Factors That Determine a Country's Rate of Economic Growth
- The economic growth of a nation determines how its production and export of goods and services affect national income and the standard of living. Strong economic growth requires strong domestic infrastructure and foreign relations. As shown by nations throughout human history, availability of natural resources, technological innovations, and a productive workforce all contribute to economic growth. In the 18th century, Great Britain's Industrial Revolution provided a historical example of unprecedented economic growth, and similar factors can be seen globally today.
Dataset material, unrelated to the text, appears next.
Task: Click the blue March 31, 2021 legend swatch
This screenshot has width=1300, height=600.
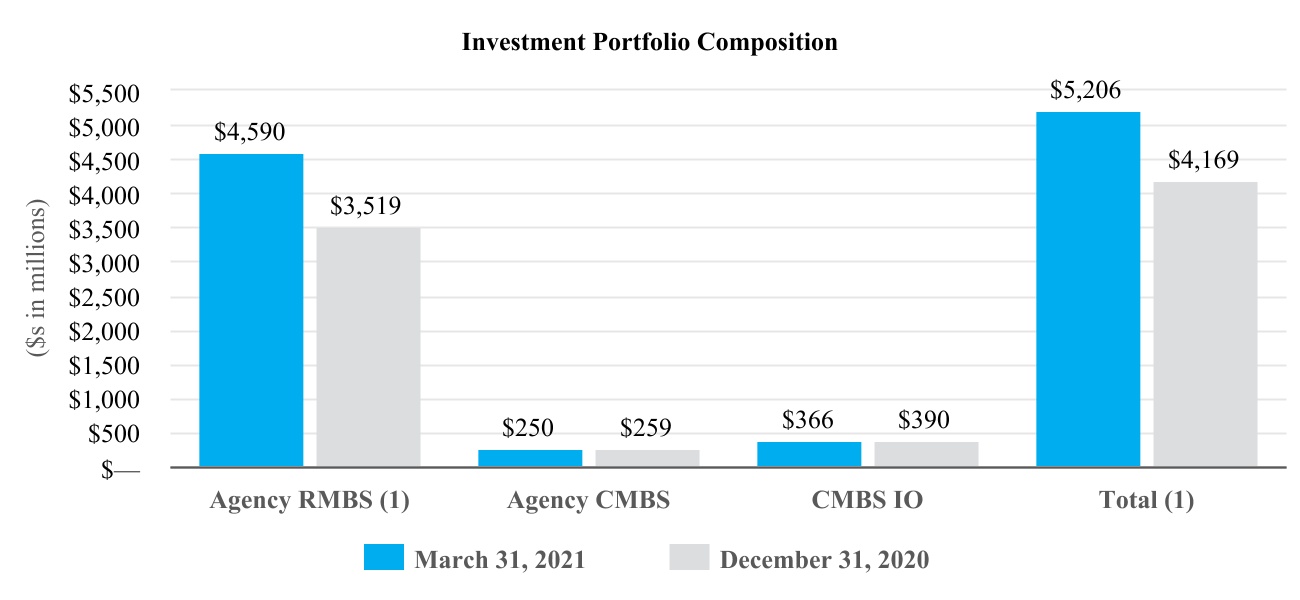Action: 384,558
- The availability of natural resources allows a nation to produce material goods for its own use or foreign trade. Food crops qualify as a natural resource. A surplus of food allows citizens to take time away from food production and produce consumer goods--or act as consumers themselves. Non-food natural resources, such as mineral deposits, can contribute to economic growth by providing the material for technological innovation, the next factor in economic growth. During the Industrial Revolution, according to Steven Kreis, Ph.D., history professor for the American Public University System, England had a large supply of coal to use for energy to power machinery. Coal required no access to a water source. New crop rotation techniques provided greater soil efficiency.
Today, an abundance of one of the most important natural resources, oil, is found in the Middle East. The Middle Eastern country of Qatar, for example, had the second-highest per capita income in 2010, according to the CIA World Factbook. - A critical aspect of economic growth, technological innovation allows inventors and producers to use existing technology to produce more food or goods in less time with less effort, thus enabling a higher rate of production. This, in turn, creates a surplus of goods. Technological innovation can refer to new methods of producing or preserving food, new types of machinery or more efficient energy sources to power machinery. According to the Charles Davidson College of Engineering, the invention of James Watt's steam engine converted the burning of fuel to mechanical work.
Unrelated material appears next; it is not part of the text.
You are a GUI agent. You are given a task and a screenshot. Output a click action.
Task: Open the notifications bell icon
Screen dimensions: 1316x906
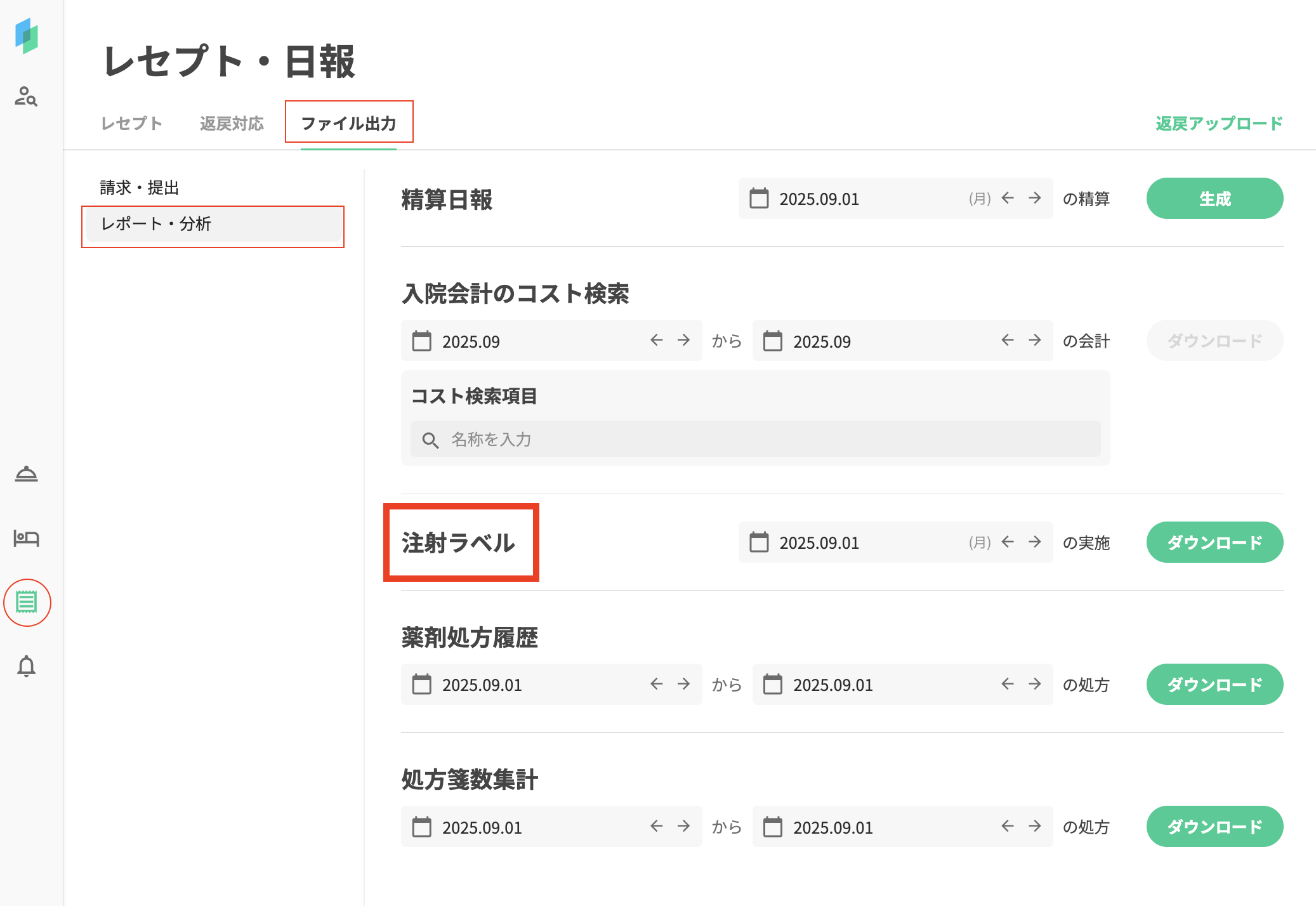coord(26,666)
- If a nation has abundant natural resources and the technology to use them, it can support a larger population. Population growth means more people will put money into an economy by buying necessities or commodities. According to the Economic History Site, England's population grew from 7.7 million people to 13.2 million from 1791 to 1831, the height of the Industrial Revolution. However, unchecked population growth can have a negative effect on a nation's economy when the number of people causes the demand for natural resources and goods to exceed the supply or ability to produce. Today population outstrips natural resources in many parts of the world. According to "National Geographic," 4.8 billion people live in underdeveloped countries. A third of these people have no access to clean water because of overpopulation.
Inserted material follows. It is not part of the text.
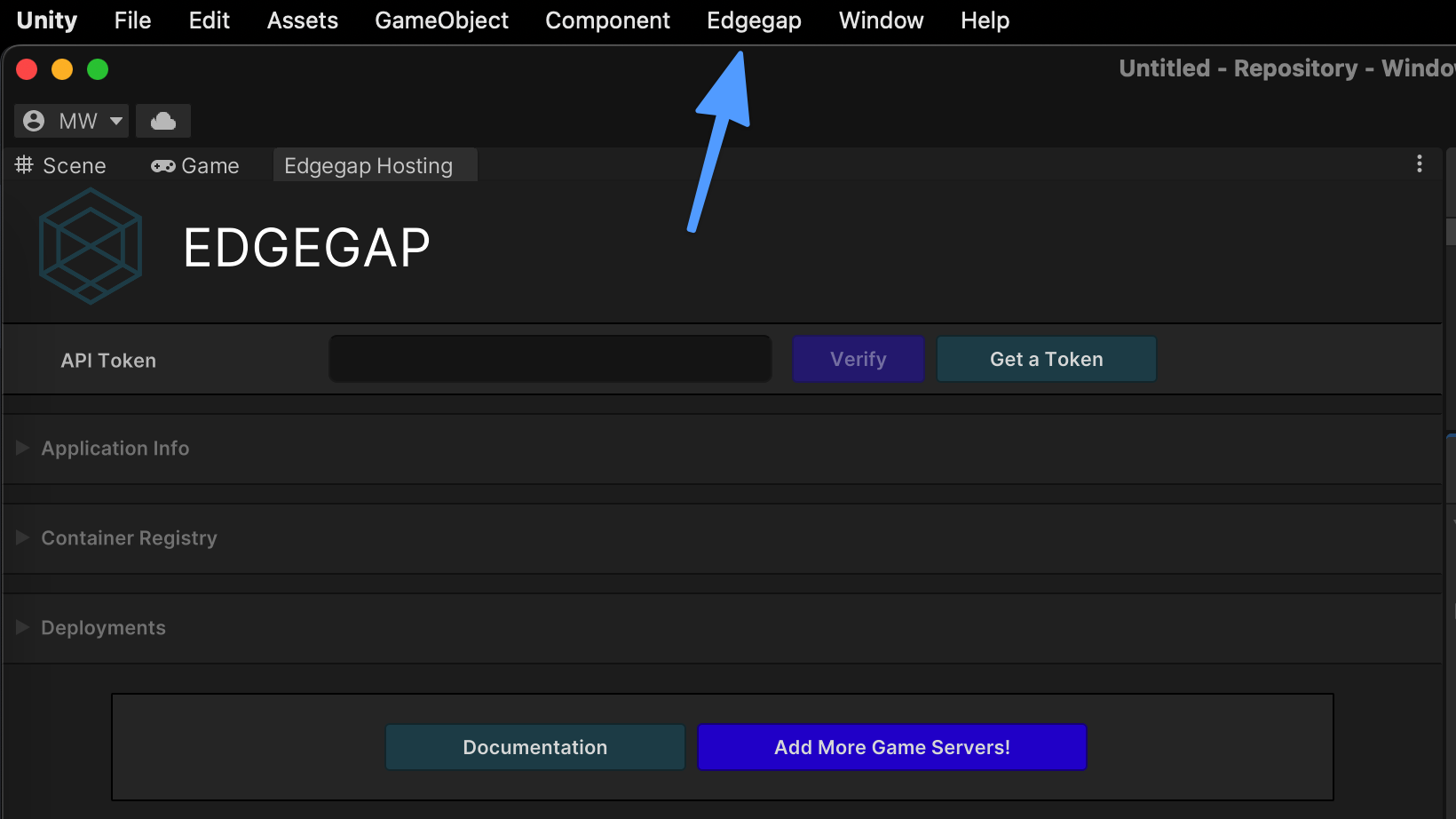
Task: Open the Documentation link button
Action: [534, 747]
- Foreign investment adds another source of income to a nation's economic growth. Foreign investments can occur in the form of direct investment, with governments seeking to buy the rights to use technology or labor. They can also occur by trading. The system of mercantilism, in which raw materials are bought from one nation, processed into a finished product and resold at a profit, existed between England and the American colonies.
Although modern corporate globalization appears exploitative to some, it has improved several nations' economies--China in particular. Columnist Robyn Meredith of "Forbes Magazine" states that China's per capita income increased from $16 in 1978 to over $2,000 in 2007 due to the influx of American-owned companies such as Starbucks, Walmart and McDonald's.